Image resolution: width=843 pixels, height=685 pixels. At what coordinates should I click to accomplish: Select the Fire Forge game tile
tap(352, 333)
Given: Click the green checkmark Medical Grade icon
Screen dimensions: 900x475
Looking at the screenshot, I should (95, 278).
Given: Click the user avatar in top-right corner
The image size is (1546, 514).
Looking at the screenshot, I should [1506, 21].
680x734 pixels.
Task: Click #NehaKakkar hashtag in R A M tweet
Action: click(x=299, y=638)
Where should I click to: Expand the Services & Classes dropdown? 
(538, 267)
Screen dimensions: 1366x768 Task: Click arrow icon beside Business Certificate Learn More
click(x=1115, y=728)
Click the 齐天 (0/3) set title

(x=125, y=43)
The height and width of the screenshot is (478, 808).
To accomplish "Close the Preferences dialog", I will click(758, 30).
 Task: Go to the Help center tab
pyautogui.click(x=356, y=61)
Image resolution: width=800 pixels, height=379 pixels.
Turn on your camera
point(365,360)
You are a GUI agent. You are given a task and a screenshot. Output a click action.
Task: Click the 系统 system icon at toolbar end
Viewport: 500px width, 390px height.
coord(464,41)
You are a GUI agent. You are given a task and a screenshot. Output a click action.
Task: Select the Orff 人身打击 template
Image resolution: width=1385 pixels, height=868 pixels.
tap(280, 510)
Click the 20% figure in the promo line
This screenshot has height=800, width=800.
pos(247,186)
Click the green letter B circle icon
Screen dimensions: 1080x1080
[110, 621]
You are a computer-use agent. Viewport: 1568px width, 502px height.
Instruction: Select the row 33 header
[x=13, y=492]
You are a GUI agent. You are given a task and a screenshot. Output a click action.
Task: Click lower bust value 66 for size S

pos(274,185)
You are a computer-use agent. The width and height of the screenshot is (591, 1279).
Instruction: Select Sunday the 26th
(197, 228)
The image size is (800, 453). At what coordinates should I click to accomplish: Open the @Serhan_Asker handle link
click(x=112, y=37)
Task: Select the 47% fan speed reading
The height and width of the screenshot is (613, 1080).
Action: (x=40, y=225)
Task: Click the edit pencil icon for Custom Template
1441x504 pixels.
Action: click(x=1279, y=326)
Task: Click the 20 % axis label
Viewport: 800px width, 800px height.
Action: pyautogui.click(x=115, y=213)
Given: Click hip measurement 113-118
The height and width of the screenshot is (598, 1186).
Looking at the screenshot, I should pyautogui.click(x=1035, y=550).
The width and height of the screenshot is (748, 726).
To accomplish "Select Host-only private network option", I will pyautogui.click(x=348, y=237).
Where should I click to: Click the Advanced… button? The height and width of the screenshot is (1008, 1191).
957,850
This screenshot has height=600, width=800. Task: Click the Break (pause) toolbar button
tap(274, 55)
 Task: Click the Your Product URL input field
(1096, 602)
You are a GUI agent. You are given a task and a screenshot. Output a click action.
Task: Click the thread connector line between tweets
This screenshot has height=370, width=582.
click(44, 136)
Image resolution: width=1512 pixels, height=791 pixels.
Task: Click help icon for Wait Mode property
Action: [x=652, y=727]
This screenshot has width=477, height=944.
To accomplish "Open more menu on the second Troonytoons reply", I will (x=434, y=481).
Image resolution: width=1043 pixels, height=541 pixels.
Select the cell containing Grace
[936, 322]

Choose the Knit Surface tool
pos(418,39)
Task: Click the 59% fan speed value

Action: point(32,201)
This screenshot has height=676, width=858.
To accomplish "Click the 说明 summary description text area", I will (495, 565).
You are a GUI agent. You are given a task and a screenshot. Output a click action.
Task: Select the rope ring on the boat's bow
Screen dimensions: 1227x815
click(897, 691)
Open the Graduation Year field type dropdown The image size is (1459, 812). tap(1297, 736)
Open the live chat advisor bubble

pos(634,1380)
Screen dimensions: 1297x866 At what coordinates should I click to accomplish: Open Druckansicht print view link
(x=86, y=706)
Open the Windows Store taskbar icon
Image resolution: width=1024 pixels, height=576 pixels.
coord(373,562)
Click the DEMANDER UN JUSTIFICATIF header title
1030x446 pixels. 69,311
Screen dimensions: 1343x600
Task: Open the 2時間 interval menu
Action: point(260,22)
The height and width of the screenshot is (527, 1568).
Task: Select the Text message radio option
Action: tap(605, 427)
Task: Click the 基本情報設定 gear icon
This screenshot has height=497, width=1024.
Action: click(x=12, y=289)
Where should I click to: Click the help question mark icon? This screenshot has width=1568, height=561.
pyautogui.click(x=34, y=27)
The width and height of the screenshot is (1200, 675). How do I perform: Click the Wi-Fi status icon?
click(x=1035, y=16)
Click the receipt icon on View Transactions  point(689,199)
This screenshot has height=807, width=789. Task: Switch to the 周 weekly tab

----------------

## EXERCISE DETAILS
Retype every line of the material exactly.

## PROBLEM SOLUTION
Image resolution: width=843 pixels, height=685 pixels. At what coordinates should I click to accomplish: Select the Fire Forge game tile
tap(352, 333)
Given: Click the green checkmark Medical Grade icon
Screen dimensions: 900x475
Looking at the screenshot, I should (95, 278).
Given: Click the user avatar in top-right corner
The image size is (1546, 514).
Looking at the screenshot, I should [1506, 21].
680x734 pixels.
Task: Click #NehaKakkar hashtag in R A M tweet
Action: click(x=299, y=638)
Where should I click to: Expand the Services & Classes dropdown? 
(538, 267)
Screen dimensions: 1366x768 Task: Click arrow icon beside Business Certificate Learn More
click(x=1115, y=728)
Click the 齐天 (0/3) set title

(x=125, y=43)
The height and width of the screenshot is (478, 808).
To accomplish "Close the Preferences dialog", I will click(758, 30).
 Task: Go to the Help center tab
pyautogui.click(x=356, y=61)
Image resolution: width=800 pixels, height=379 pixels.
Turn on your camera
point(365,360)
You are a GUI agent. You are given a task and a screenshot. Output a click action.
Task: Click the 系统 system icon at toolbar end
Viewport: 500px width, 390px height.
coord(464,41)
You are a GUI agent. You are given a task and a screenshot. Output a click action.
Task: Select the Orff 人身打击 template
Image resolution: width=1385 pixels, height=868 pixels.
tap(280, 510)
Click the 20% figure in the promo line
This screenshot has height=800, width=800.
pos(247,186)
Click the green letter B circle icon
Screen dimensions: 1080x1080
[110, 621]
You are a computer-use agent. Viewport: 1568px width, 502px height.
Instruction: Select the row 33 header
[x=13, y=492]
You are a GUI agent. You are given a task and a screenshot. Output a click action.
Task: Click lower bust value 66 for size S

pos(274,185)
You are a computer-use agent. The width and height of the screenshot is (591, 1279).
Instruction: Select Sunday the 26th
(197, 228)
The image size is (800, 453). At what coordinates should I click to accomplish: Open the @Serhan_Asker handle link
click(x=112, y=37)
Task: Select the 47% fan speed reading
The height and width of the screenshot is (613, 1080).
Action: (x=40, y=225)
Task: Click the edit pencil icon for Custom Template
1441x504 pixels.
Action: click(x=1279, y=326)
Task: Click the 20 % axis label
Viewport: 800px width, 800px height.
Action: pyautogui.click(x=115, y=213)
Given: Click hip measurement 113-118
The height and width of the screenshot is (598, 1186).
Looking at the screenshot, I should pyautogui.click(x=1035, y=550).
The width and height of the screenshot is (748, 726).
To accomplish "Select Host-only private network option", I will pyautogui.click(x=348, y=237).
Where should I click to: Click the Advanced… button? The height and width of the screenshot is (1008, 1191).
957,850
This screenshot has height=600, width=800. Task: Click the Break (pause) toolbar button
tap(274, 55)
 Task: Click the Your Product URL input field
(1096, 602)
You are a GUI agent. You are given a task and a screenshot. Output a click action.
Task: Click the thread connector line between tweets
This screenshot has height=370, width=582.
click(44, 136)
Image resolution: width=1512 pixels, height=791 pixels.
Task: Click help icon for Wait Mode property
Action: [x=652, y=727]
This screenshot has width=477, height=944.
To accomplish "Open more menu on the second Troonytoons reply", I will (x=434, y=481).
Image resolution: width=1043 pixels, height=541 pixels.
Select the cell containing Grace
[936, 322]

Choose the Knit Surface tool
pos(418,39)
Task: Click the 59% fan speed value

Action: point(32,201)
This screenshot has height=676, width=858.
To accomplish "Click the 说明 summary description text area", I will (495, 565).
You are a GUI agent. You are given a task and a screenshot. Output a click action.
Task: Select the rope ring on the boat's bow
Screen dimensions: 1227x815
click(897, 691)
Open the Graduation Year field type dropdown The image size is (1459, 812). tap(1297, 736)
Open the live chat advisor bubble

pos(634,1380)
Screen dimensions: 1297x866 At what coordinates should I click to accomplish: Open Druckansicht print view link
(x=86, y=706)
Open the Windows Store taskbar icon
Image resolution: width=1024 pixels, height=576 pixels.
coord(373,562)
Click the DEMANDER UN JUSTIFICATIF header title
1030x446 pixels. 69,311
Screen dimensions: 1343x600
Task: Open the 2時間 interval menu
Action: point(260,22)
The height and width of the screenshot is (527, 1568).
Task: Select the Text message radio option
Action: tap(605, 427)
Task: Click the 基本情報設定 gear icon
This screenshot has height=497, width=1024.
Action: click(x=12, y=289)
Where should I click to: Click the help question mark icon? This screenshot has width=1568, height=561.
pyautogui.click(x=34, y=27)
The width and height of the screenshot is (1200, 675). How do I perform: Click the Wi-Fi status icon?
click(x=1035, y=16)
Click the receipt icon on View Transactions  point(689,199)
This screenshot has height=807, width=789. Task: Switch to the 周 weekly tab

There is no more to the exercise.